Given task » Copy out the records from the line containing "Click inside the red coordinates text area" through the line containing "[x=706, y=590]", including both of those lines.

Data rows »

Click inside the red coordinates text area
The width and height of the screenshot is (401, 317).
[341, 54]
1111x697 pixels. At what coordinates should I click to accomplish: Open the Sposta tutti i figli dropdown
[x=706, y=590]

==

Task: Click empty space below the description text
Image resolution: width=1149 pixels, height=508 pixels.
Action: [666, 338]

...

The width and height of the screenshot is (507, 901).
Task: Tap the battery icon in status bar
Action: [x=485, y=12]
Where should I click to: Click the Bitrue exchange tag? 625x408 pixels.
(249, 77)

Expected answer »
Click inside the red coordinates text area
The width and height of the screenshot is (401, 317).
[341, 54]
1111x697 pixels. At what coordinates should I click to accomplish: Open the Sposta tutti i figli dropdown
[x=706, y=590]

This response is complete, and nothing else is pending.